De improviso Niall reparó en el dibujo arrugado y desgarrado que aún conservaba en las manos Ordeith. Aun cuando su rostro seguía imperturbable, mostrando su sarcástica sonrisa, sus manos se movían convulsivamente en torno al pergamino.

—¡Basta ya! —le ordenó Niall. Quitó el rollo a Ordeith y lo alisó lo mejor que pudo—. No dispongo de tantas reproducciones de este hombre como para poder permitir que sean destruidas. —La mayor parte del dibujo era sólo una mancha, y el pergamino estaba desgarrado a la altura del pecho del joven, pero la cara había quedado milagrosamente intacta.

—Perdonadme, gran señor. —Ordeith efectuó una profunda reverencia, sin abandonar su sonrisa—. Detesto a los Amigos Siniestros.

Niall examinó el rostro plasmado con tiza. «Rand al’Thor de Dos Ríos».

—Tal vez deba trazar planes en lo concerniente a Dos Ríos. Cuando se fundan las nieves. Tal vez.

—Como desee el gran señor —dijo con suavidad Ordeith.

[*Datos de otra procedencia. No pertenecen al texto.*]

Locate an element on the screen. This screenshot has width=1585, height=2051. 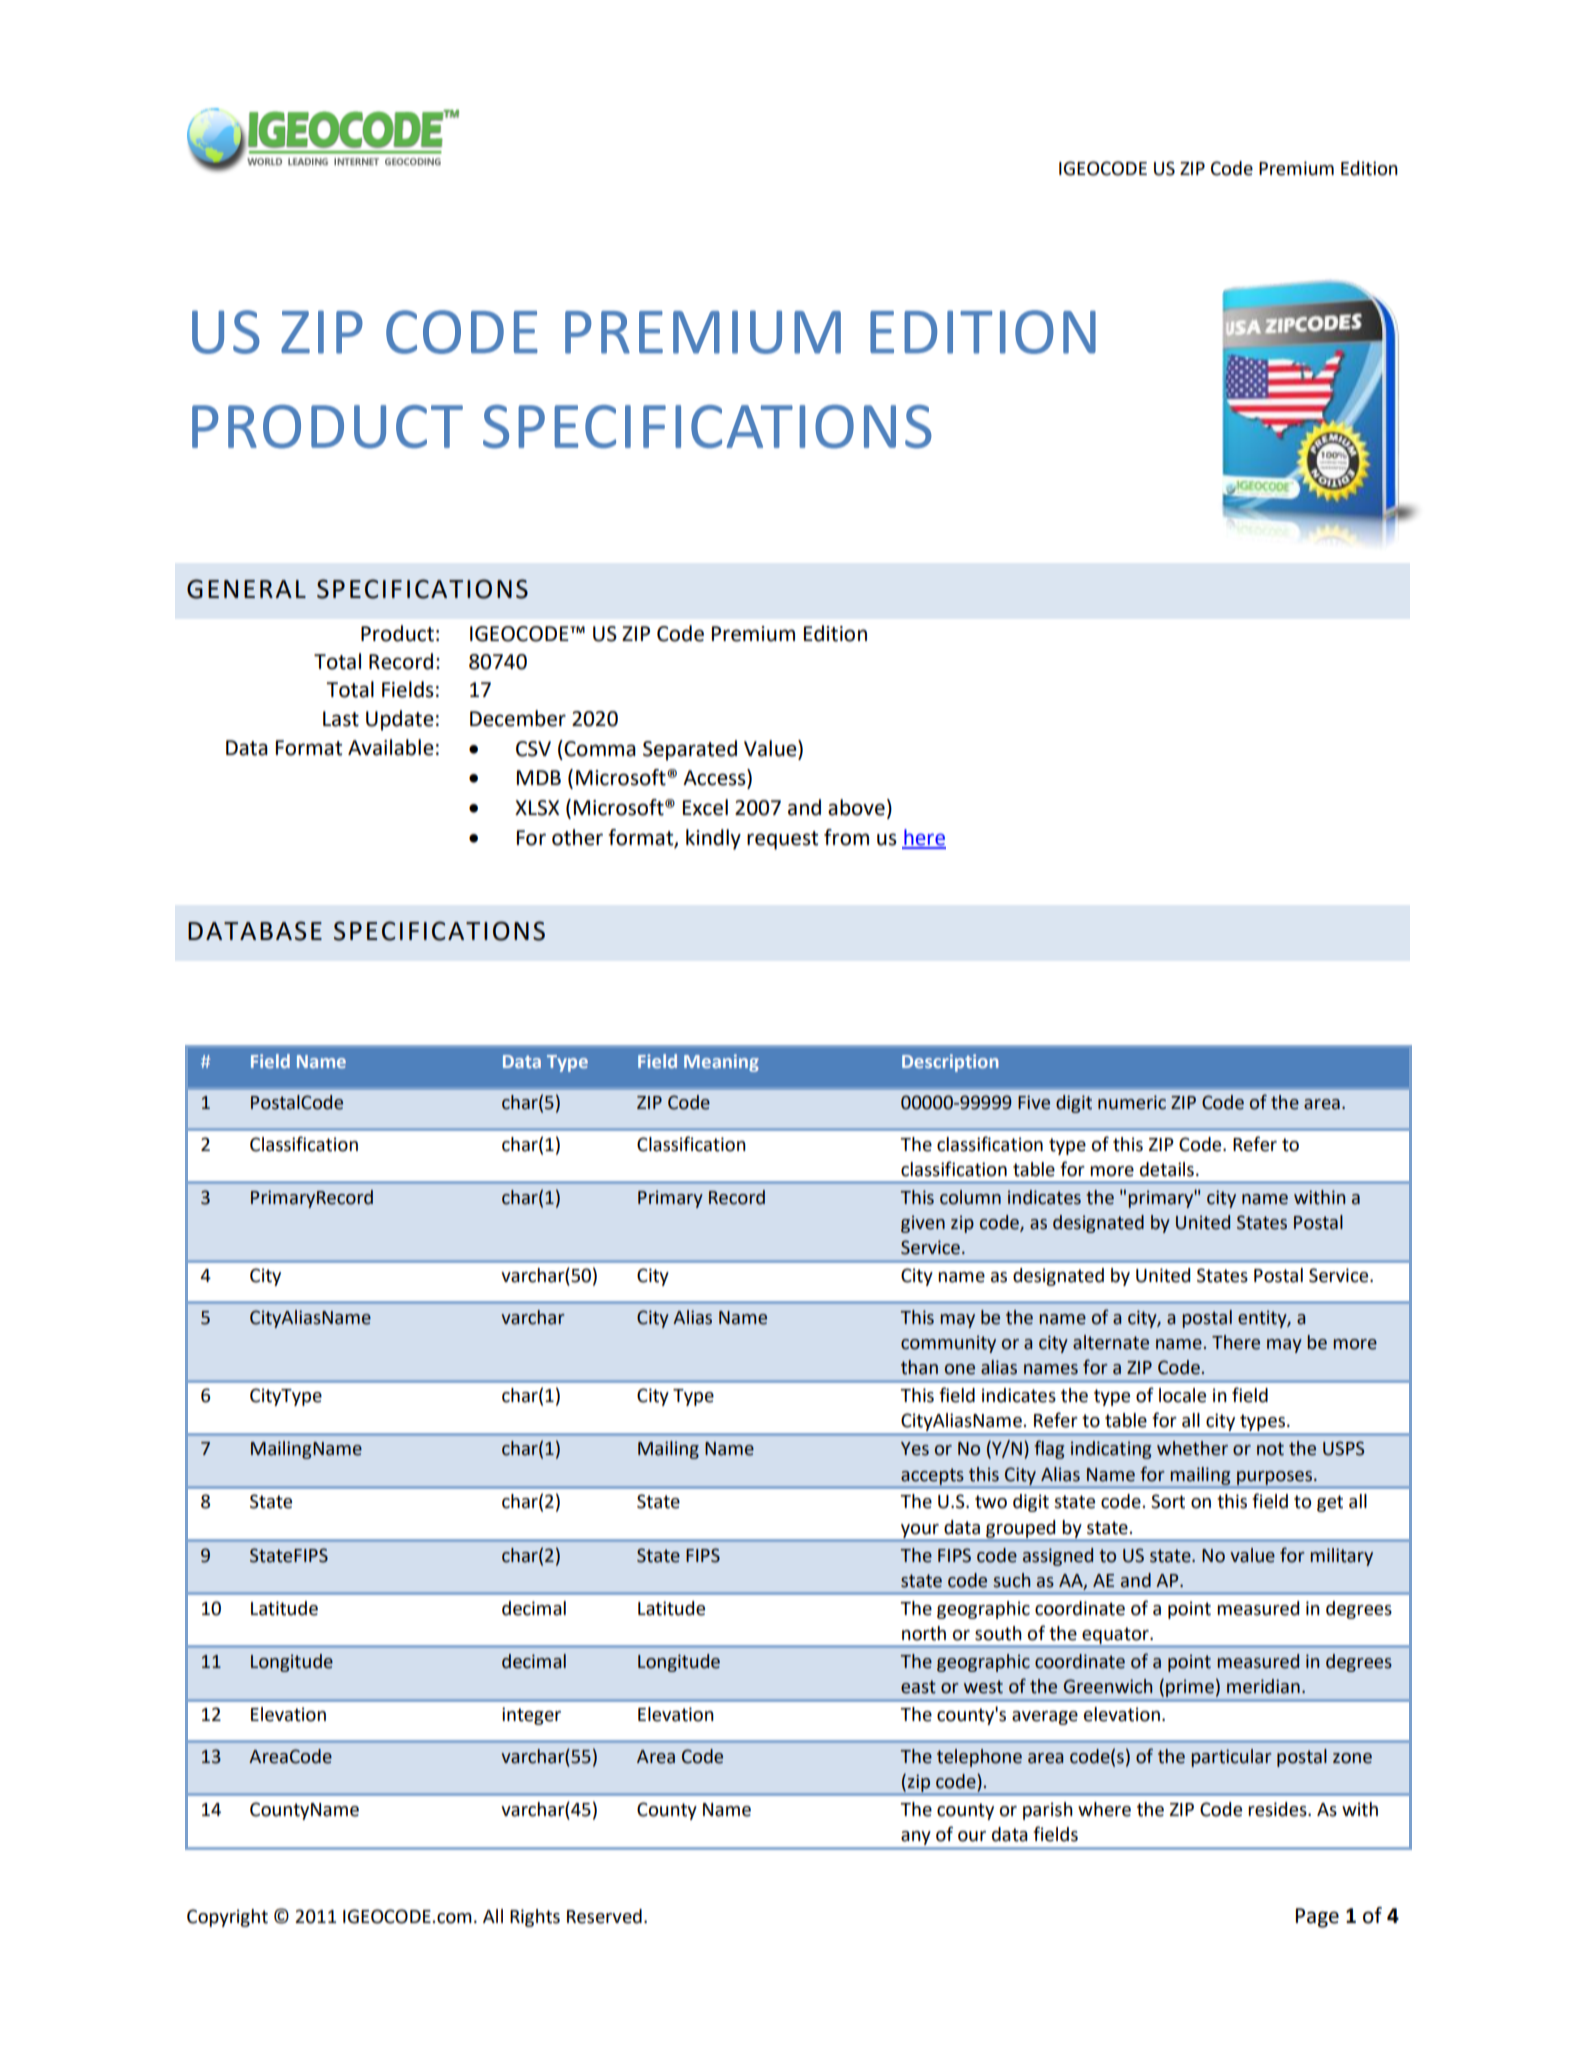
GENERAL is located at coordinates (246, 589).
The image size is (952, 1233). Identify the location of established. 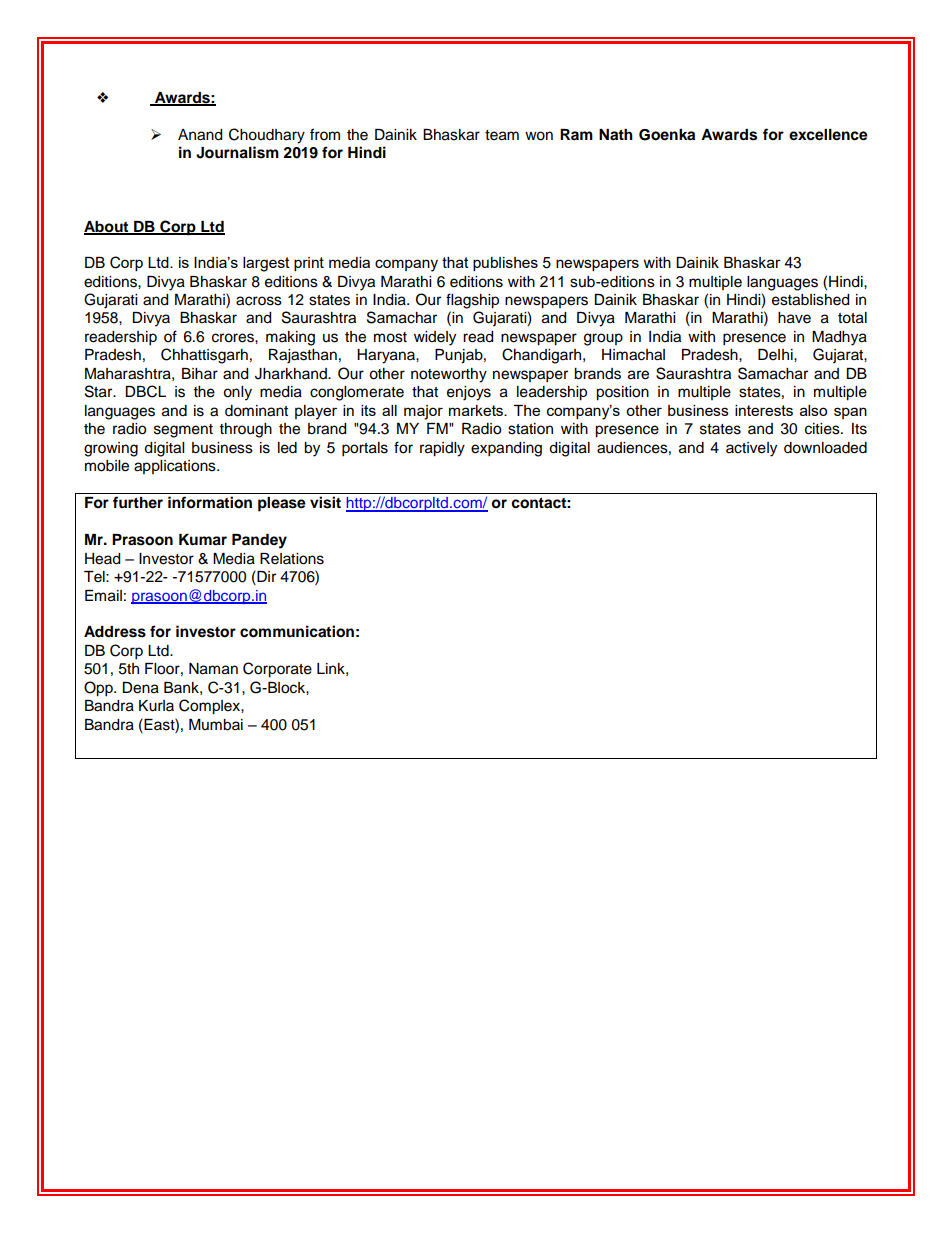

La mueca que alteraba el rostro de Carridin hizo que todo el mundo lo evitase en su recorrido por los pasillos de la Fortaleza, aun cuando en realidad eran siempre pocos los que propiciaban la compañía de los interrogadores. Los criados, que se apresuraban a acudir a sus quehaceres trataban de confundirse con las piedras de las paredes, e incluso militares con nudos dorados de alto rango en sus blancas capas torcían por corredores laterales al verle la cara.

Abrió de golpe la puerta de sus habitaciones y la cerró de un portazo tras él, sin sentir para nada la satisfacción que habitualmente experimentaba ante las lujosas alfombras de Tarabon y Tear, de lujuriantes colores rojos, dorados y azules, los espejos biselados de Illian, el intrincado follaje dorado labrado en la mesa que ocupaba el centro de la estancia, en cuya elaboración había trabajado casi un año un maestro artesano de Lugard. En aquella ocasión apenas si la vio.

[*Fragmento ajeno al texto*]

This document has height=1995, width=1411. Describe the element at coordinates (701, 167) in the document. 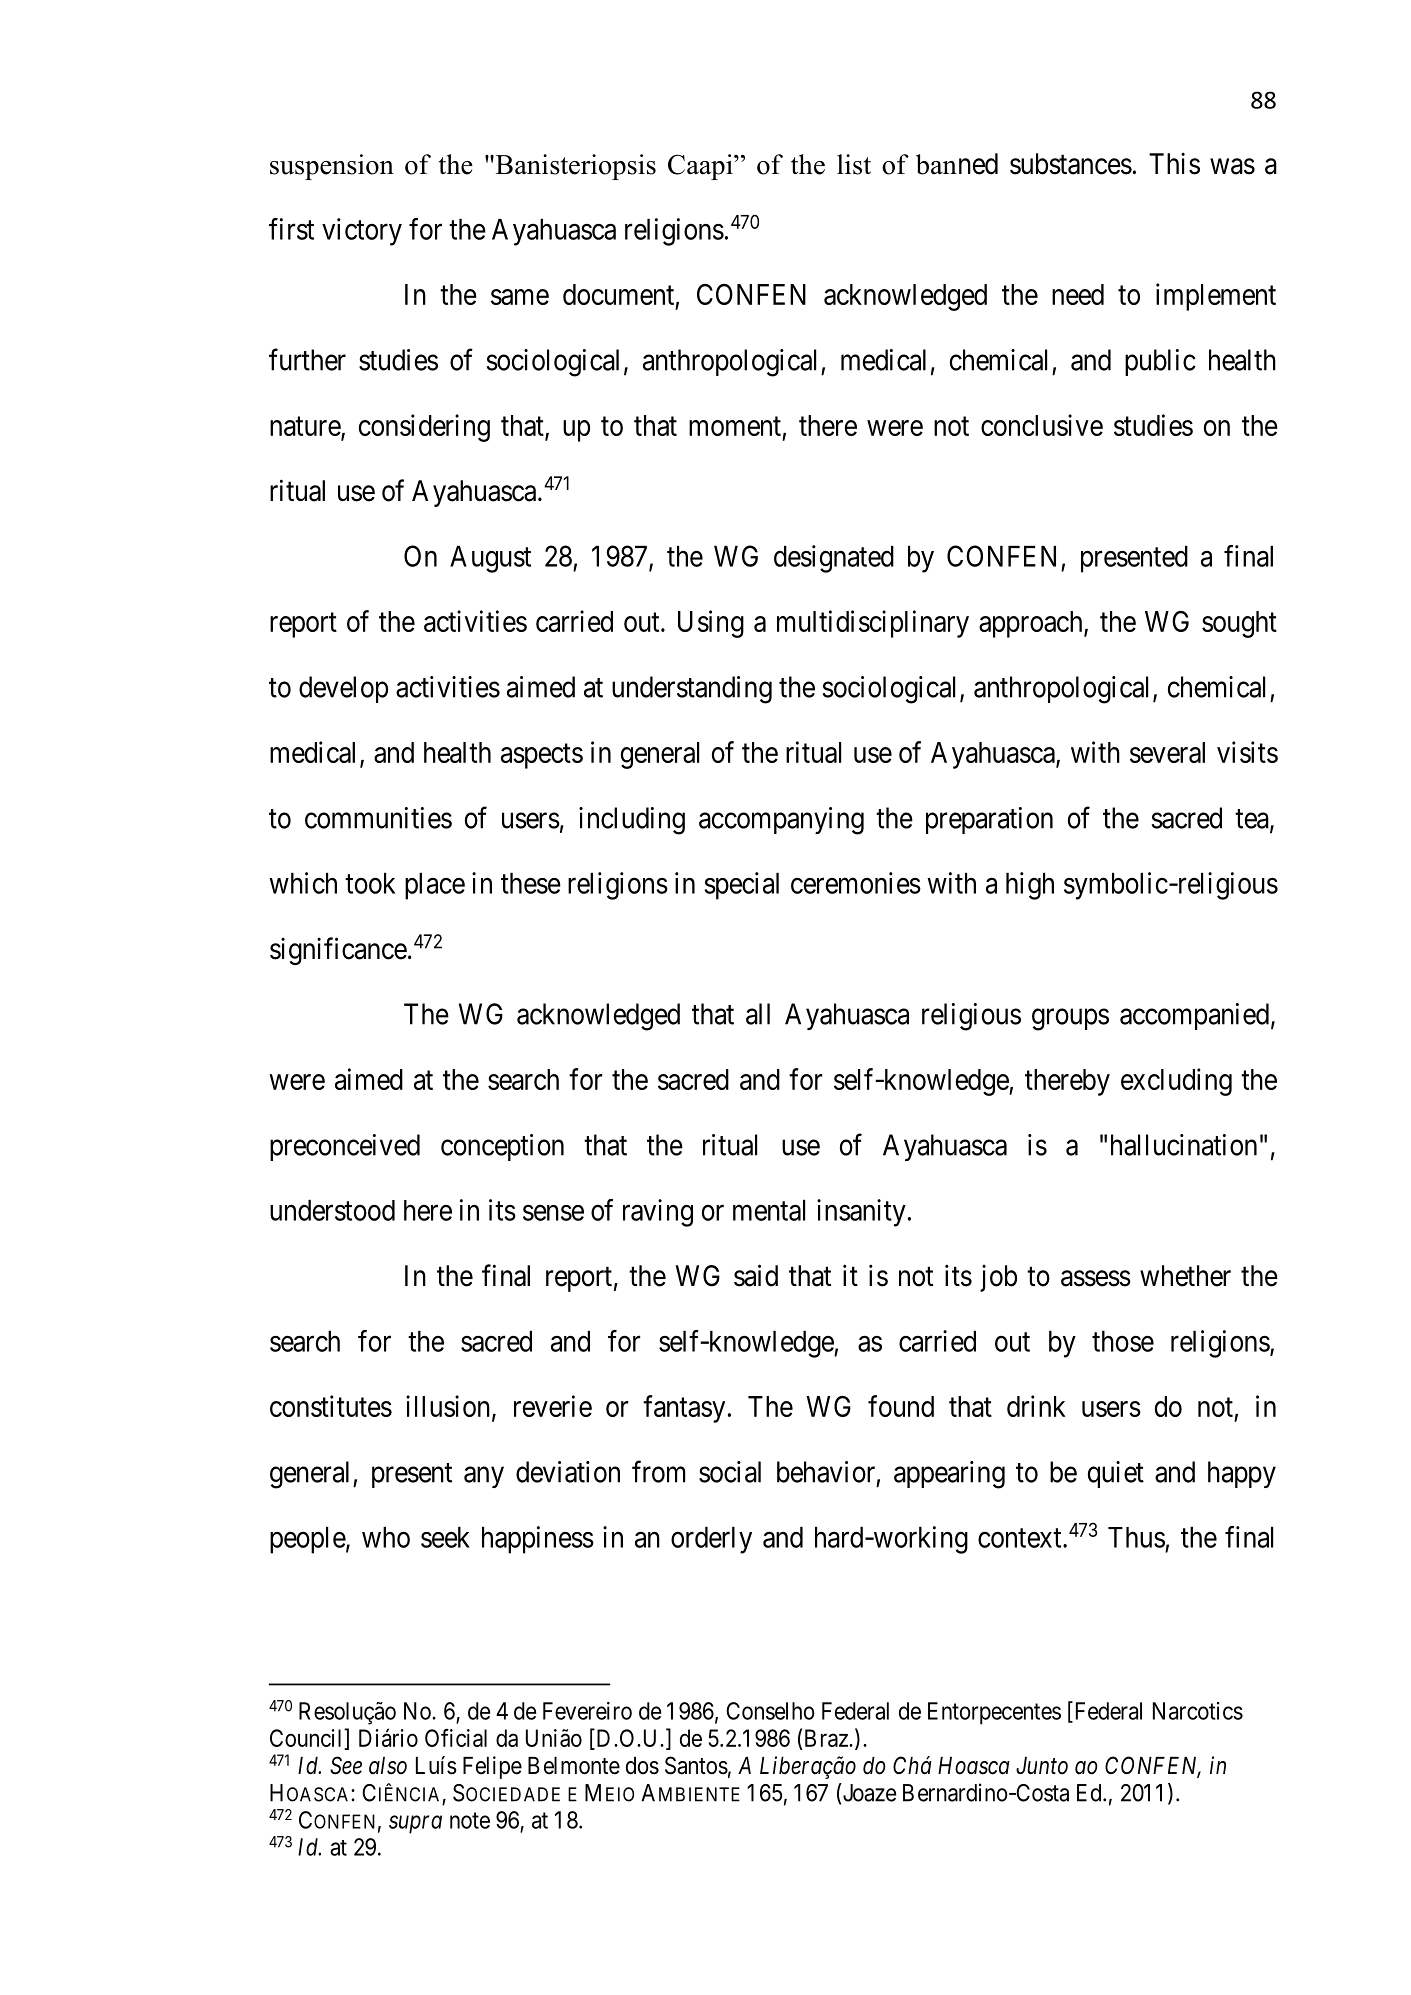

—¡Sharbon! —Por raro que pareciera, su criado personal no hizo acto de presencia, aunque supuestamente estaba acondicionando las habitaciones—. ¡La luz te consuma, Sharbon! ¿Dónde estás?

Por el rabillo percibió un amago de movimiento y se volvió para descargar una sarta de maldiciones contra Sharbon. Los improperios murieron en su boca cuando un Myrddraal dio otro paso hacia él con la sinuosa gracia de una serpiente.

Tenía la figura de un hombre de estatura normal, pero allí acababa toda semblanza humana. La ropa y la capa, más negras que el carbón y que no parecían agitarse con sus movimientos, conferían a la blancura larvaria de su piel un tono aún más pálido. Y no tenía ojos. Aquella mirada vacua imbuyó de terror a Carridin, al igual que había aterrorizado a miles de humanos antes que a él.

—¿Qué…? —Carridin se interrumpió para tratar de aliviar la sequedad de la boca y recuperar el registro normal en la voz—. ¿Qué hacéis aquí? —Su tono seguía sonando agudo.